From: "Paul E. McKenney" <paulmck@linux.vnet.ibm.com>
To: linux-kernel@vger.kernel.org
Cc: mingo@elte.hu, laijs@cn.fujitsu.com, dipankar@in.ibm.com,
akpm@linux-foundation.org, mathieu.desnoyers@polymtl.ca,
josh@joshtriplett.org, dvhltc@us.ibm.com, niv@us.ibm.com,
tglx@linutronix.de, peterz@infradead.org, rostedt@goodmis.org,
Valdis.Kletnieks@vt.edu, dhowells@redhat.com
Subject: [PATCH tip/core/rcu] fix CPU-hotplug-induced grace-period stall on large systems
Date: Wed, 18 Nov 2009 16:27:46 -0800 [thread overview]
Message-ID: <20091119002746.GA19604@linux.vnet.ibm.com> (raw)

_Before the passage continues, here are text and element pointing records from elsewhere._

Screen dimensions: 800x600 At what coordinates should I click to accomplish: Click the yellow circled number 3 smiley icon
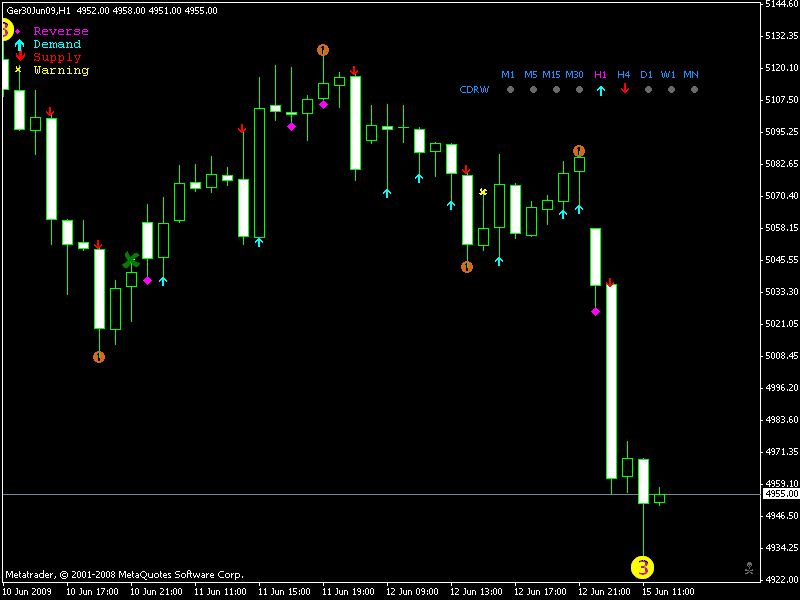(x=6, y=30)
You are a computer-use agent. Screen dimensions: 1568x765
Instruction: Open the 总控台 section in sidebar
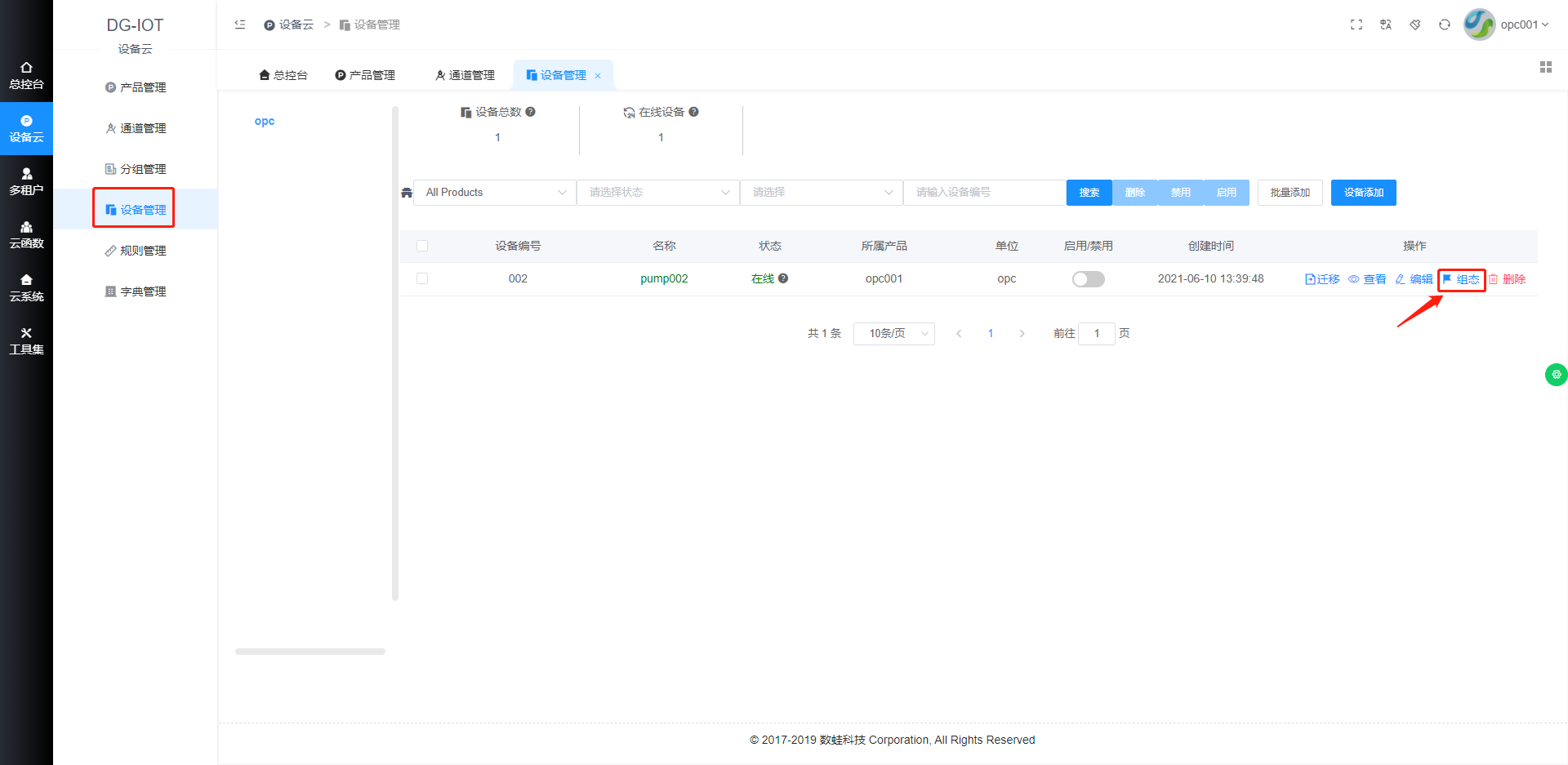click(x=26, y=73)
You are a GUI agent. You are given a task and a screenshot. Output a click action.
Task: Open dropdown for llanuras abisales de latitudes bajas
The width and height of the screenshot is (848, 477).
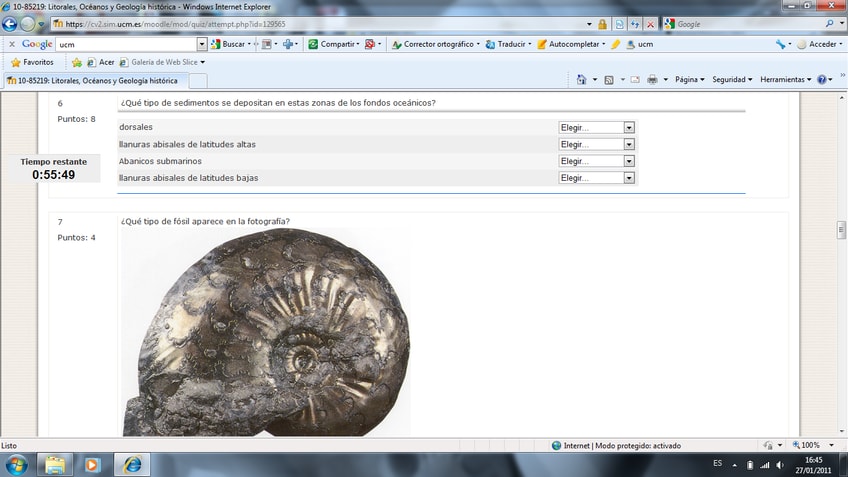[597, 178]

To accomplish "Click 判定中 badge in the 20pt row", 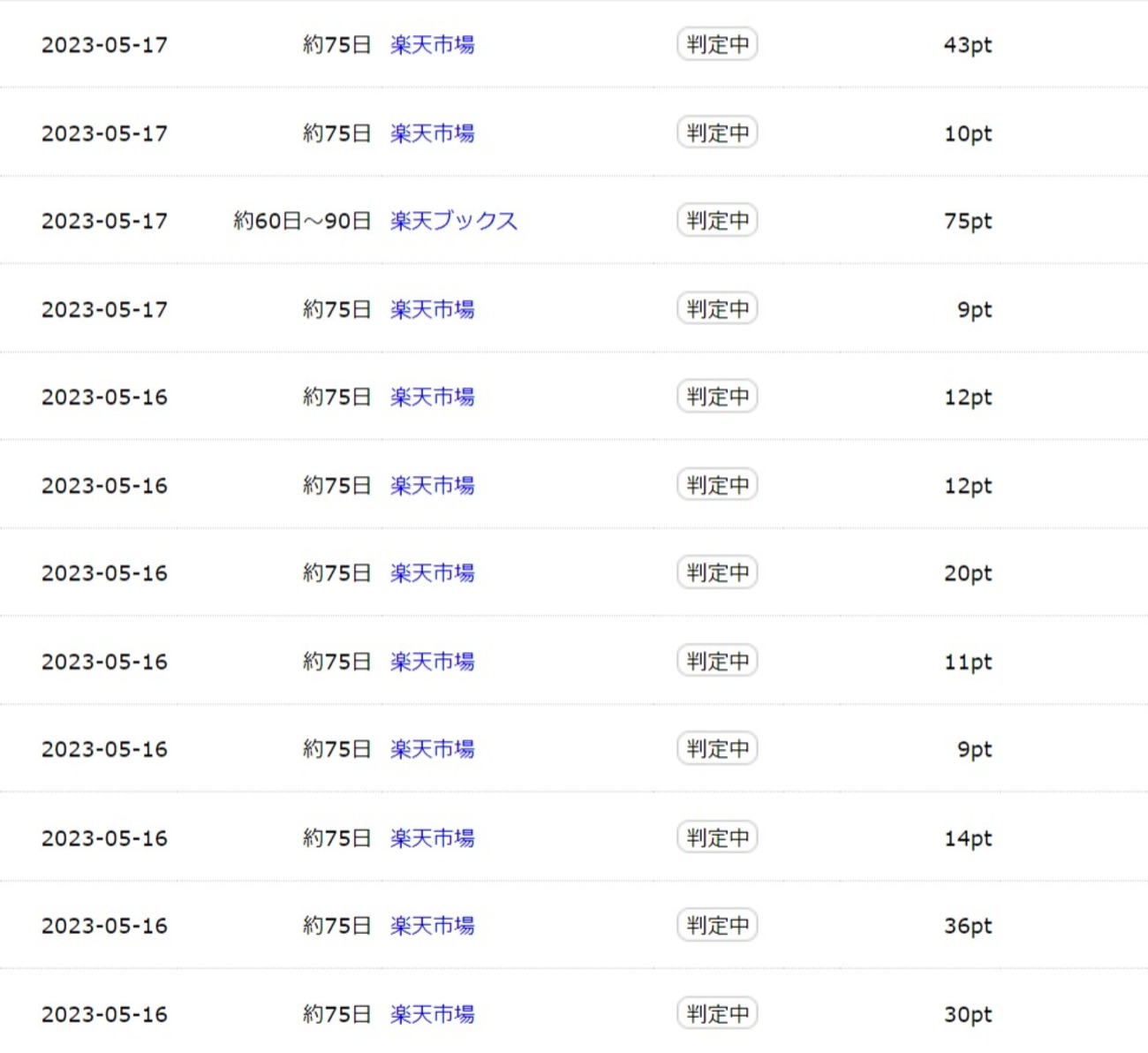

When the last CPU of a given leaf rcu_node structure goes offline,
all of the tasks queued on that leaf rcu_node structure (due to having
blocked in their current RCU read-side critical sections) are requeued
onto the root rcu_node structure. This requeuing is carried out by
rcu_preempt_offline_tasks(). However, it is possible that these queued
tasks are the only thing preventing the leaf rcu_node structure from
reporting a quiescent state up the rcu_node hierarchy. Unfortunately,
the old code would fail to do this reporting, resulting in a grace-period
stall given the following sequence of events:
1. Kernel built for more than 32 CPUs on 32-bit systems or for more
than 64 CPUs on 64-bit systems, so that there is more than one
rcu_node structure. (Or CONFIG_RCU_FANOUT is artificially set
to a number smaller than CONFIG_NR_CPUS.)
2. The kernel is built with CONFIG_TREE_PREEMPT_RCU.
3. A task running on a CPU associated with a given leaf rcu_node
structure blocks while in an RCU read-side critical section
-and- that CPU has not yet passed through a quiescent state
for the current RCU grace period. This will cause the task
to be queued on the leaf rcu_node's blocked_tasks[] array, in
particular, on the element of this array corresponding to the
current grace period.
4. Each of the remaining CPUs corresponding to this same leaf rcu_node
structure pass through a quiescent state. However, the task is
still in its RCU read-side critical section, so these quiescent
states cannot be reported further up the rcu_node hierarchy.
Nevertheless, all bits in the leaf rcu_node structure's ->qsmask
field are now zero.
5. Each of the remaining CPUs go offline. (The events in step
#4 and #5 can happen in any order as long as each CPU passes
through a quiescent state before going offline.)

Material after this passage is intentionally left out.